* [Exercise directions]
When you return the lines below, go from the first through the line with "Lizbeth Tamez (54, 2214)", keep them exact, and leave out every picture.

* [Material for the task]
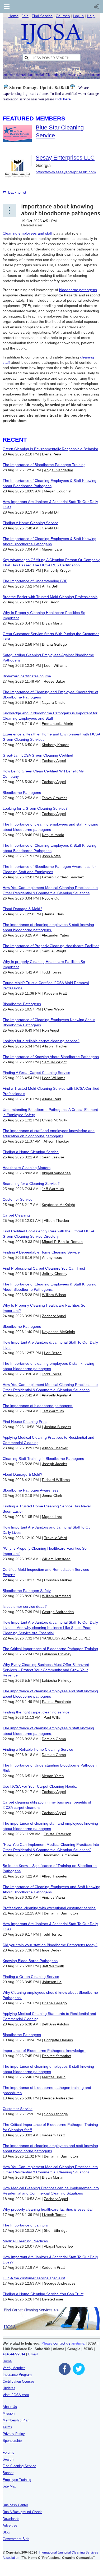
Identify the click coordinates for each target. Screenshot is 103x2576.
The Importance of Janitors (25, 2225)
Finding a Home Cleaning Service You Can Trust (43, 2294)
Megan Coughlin (57, 491)
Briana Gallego (54, 644)
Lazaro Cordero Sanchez (63, 877)
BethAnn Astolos (55, 2024)
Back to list (17, 192)
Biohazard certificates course (27, 676)
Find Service (42, 16)
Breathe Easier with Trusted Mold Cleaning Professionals (50, 597)
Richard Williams (56, 1480)
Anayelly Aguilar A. (57, 1395)
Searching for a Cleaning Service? (31, 1183)
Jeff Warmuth (53, 1189)
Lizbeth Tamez (54, 2214)
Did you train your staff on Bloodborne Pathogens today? (50, 1945)
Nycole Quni (52, 898)
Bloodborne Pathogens (22, 792)
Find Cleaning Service (19, 2466)
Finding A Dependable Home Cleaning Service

* [Response box]
Identify the click coordinates for each target. Screenshot is 103x2576.
The Importance of Janitors (25, 2225)
Finding a Home Cleaning Service You Can Trust (43, 2294)
Megan Coughlin (57, 491)
Briana Gallego (54, 644)
Lazaro Cordero Sanchez (63, 877)
BethAnn Astolos (55, 2024)
Back to list (17, 192)
Biohazard certificates course (27, 676)
Find Service (42, 16)
Breathe Easier with Trusted Mold Cleaning Professionals (50, 597)
Richard Williams (56, 1480)
Anayelly Aguilar A. (57, 1395)
Searching for a Cleaning Service? (31, 1183)
Jeff Warmuth (53, 1189)
Lizbeth Tamez (54, 2214)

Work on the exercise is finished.